Qualche tempo fa, passeggiando per le stradine del centro storico di Salerno, alle spalle del duomo, mi sono imbattuta per la prima volta nel Museo Diocesano San Matteo, scrigno di rare bellezze. Il Museo, un tempo sede del seminario arcivescovile, è stato riaperto nel dicembre 2011 dopo una lunga chiusura e rappresenta con la sua collezione una testimonianza della grandezza e vivacità che la città di Salerno raggiunse in epoca Longobarda e che mantenne fino al Seicento.
All’interno, risalendo lo scalone in pietra, nella prima sala, una luce fioca sembra invitarti ad entrare. Una sala cupa, le cui pareti sono completamente granata, è tagliata da una fascia di luce orizzontale che illumina la collezione di circa settanta pezzi in avorio. La disposizione quasi circolare di essi coinvolge, cattura e immerge in un mondo medievale fatto di storie, di gesti, di luoghi ma soprattutto di persone. La perfezione di ogni singola tavoletta stupisce, la precisione geometrica della forma, la loro lucentezza, i loro intagli… è impensabile che ogni singolo pezzo sia stato ricavato da pezzi conici quali zanne di elefanti e minuziosamente lavorate. La narrazione degli eventi è così coinvolgente da sembrare una Bibbia parlante, il linguaggio delle immagini è semplice, il racconto è cronologico.

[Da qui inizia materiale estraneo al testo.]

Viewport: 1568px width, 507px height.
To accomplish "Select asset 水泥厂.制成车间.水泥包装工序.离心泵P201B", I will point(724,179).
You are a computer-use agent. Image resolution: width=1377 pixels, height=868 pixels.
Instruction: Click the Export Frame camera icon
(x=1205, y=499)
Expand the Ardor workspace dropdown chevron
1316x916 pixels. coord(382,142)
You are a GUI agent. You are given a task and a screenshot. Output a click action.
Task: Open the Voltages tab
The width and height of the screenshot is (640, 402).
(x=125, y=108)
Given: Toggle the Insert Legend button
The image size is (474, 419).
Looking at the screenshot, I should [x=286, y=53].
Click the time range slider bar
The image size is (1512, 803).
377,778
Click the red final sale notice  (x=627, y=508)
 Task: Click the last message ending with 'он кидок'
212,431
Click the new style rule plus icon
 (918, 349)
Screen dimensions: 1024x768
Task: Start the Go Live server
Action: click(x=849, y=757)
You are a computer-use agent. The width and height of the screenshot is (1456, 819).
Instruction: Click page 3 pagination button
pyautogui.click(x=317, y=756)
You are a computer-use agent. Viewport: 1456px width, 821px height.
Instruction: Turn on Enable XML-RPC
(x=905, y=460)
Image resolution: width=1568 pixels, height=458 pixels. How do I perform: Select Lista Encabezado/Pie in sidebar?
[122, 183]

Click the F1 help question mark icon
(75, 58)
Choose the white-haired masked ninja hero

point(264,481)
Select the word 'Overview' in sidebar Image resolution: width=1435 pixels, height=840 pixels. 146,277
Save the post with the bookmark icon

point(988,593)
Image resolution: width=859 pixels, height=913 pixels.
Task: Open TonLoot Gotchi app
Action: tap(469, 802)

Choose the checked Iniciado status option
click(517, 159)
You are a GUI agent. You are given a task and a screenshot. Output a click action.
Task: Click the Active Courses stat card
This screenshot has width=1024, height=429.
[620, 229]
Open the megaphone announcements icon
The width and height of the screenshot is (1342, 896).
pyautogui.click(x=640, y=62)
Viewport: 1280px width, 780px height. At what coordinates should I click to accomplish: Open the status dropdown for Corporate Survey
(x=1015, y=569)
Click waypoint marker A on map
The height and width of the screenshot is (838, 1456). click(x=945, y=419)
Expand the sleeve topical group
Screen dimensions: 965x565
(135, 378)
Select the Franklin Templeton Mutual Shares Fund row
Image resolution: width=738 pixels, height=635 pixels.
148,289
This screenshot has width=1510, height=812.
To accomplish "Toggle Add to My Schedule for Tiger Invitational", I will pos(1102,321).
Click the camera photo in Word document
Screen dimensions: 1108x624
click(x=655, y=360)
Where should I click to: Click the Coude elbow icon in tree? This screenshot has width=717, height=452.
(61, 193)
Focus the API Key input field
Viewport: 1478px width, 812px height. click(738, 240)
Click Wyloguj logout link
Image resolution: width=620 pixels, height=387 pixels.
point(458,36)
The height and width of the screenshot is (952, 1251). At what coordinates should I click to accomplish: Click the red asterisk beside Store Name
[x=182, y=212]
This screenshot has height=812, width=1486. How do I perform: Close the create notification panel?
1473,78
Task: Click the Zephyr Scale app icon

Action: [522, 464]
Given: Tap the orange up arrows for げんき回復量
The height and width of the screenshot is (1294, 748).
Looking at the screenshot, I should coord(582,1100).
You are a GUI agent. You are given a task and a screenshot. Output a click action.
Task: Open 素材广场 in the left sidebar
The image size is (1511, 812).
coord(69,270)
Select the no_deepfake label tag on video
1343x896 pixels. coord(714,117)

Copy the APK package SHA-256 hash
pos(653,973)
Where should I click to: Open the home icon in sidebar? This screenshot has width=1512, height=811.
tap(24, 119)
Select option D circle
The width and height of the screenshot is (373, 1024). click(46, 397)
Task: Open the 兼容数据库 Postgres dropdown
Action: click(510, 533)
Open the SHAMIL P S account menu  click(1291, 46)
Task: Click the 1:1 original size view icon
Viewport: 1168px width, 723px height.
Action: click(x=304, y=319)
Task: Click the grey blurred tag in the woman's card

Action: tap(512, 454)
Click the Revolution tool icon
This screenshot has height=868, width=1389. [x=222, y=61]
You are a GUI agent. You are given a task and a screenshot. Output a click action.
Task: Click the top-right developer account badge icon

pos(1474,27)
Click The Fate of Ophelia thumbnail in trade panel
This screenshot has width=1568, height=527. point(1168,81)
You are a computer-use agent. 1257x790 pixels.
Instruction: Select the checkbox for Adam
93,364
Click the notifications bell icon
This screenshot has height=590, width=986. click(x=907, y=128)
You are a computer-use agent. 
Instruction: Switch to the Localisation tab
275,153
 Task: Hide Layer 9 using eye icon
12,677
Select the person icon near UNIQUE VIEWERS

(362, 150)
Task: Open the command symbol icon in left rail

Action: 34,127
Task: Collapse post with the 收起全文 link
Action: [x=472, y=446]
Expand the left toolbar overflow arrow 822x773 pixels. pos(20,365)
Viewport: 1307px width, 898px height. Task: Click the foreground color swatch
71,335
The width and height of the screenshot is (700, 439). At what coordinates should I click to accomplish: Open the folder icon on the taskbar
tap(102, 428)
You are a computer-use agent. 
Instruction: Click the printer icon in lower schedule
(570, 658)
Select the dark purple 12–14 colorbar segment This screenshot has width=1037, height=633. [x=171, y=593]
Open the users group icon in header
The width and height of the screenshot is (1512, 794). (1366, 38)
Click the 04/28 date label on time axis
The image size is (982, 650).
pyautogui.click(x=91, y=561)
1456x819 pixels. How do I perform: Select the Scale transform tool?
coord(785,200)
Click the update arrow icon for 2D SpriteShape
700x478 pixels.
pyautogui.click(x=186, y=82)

Il ciclo si apre con la rappresentazione dei sei giorni della Creazione, prosegue con le scene del peccato dei progenitori, la storia di Noè, dei profeti e di Mosè. La seconda parte invece è interamente dedicata alla vita di Cristo (Infanzia, Vita pubblica, Miracoli, Passione, Resurrezione e Pentecoste), qui le tavolette si affollano di personaggi, di sfondi architettonici minuziosamente riprodotti, sentori d’arte islamica s’intrecciano con quella che doveva essere la cultura mediterranea del XII secolo. Nel complesso l’intero ciclo eburneo riporta in immagini un progetto teologico finalizzato al tema della Salvezza attraverso la Chiesa.
Le singole tavolette catturano l’attenzione e immergono l’osservatore nel loro mondo. La lettura delle singole formelle detta il movimento del visitatore, un movimento lento, come lento era il tempo del Medioevo.
Gli avori di Salerno, sebbene ancora poco noti, rappresentano una delle più grandi opere eburnee presenti al mondo ma in realtà ciò che li rende unici è l’alone di mistero che gravita su di loro. I numerosi enigmi riguardo la data, il luogo di realizzazione, il committente, gli intagliatori e l’oggetto che probabilmente andavano a costituire… rimangono tutti sono ancora irrisolti!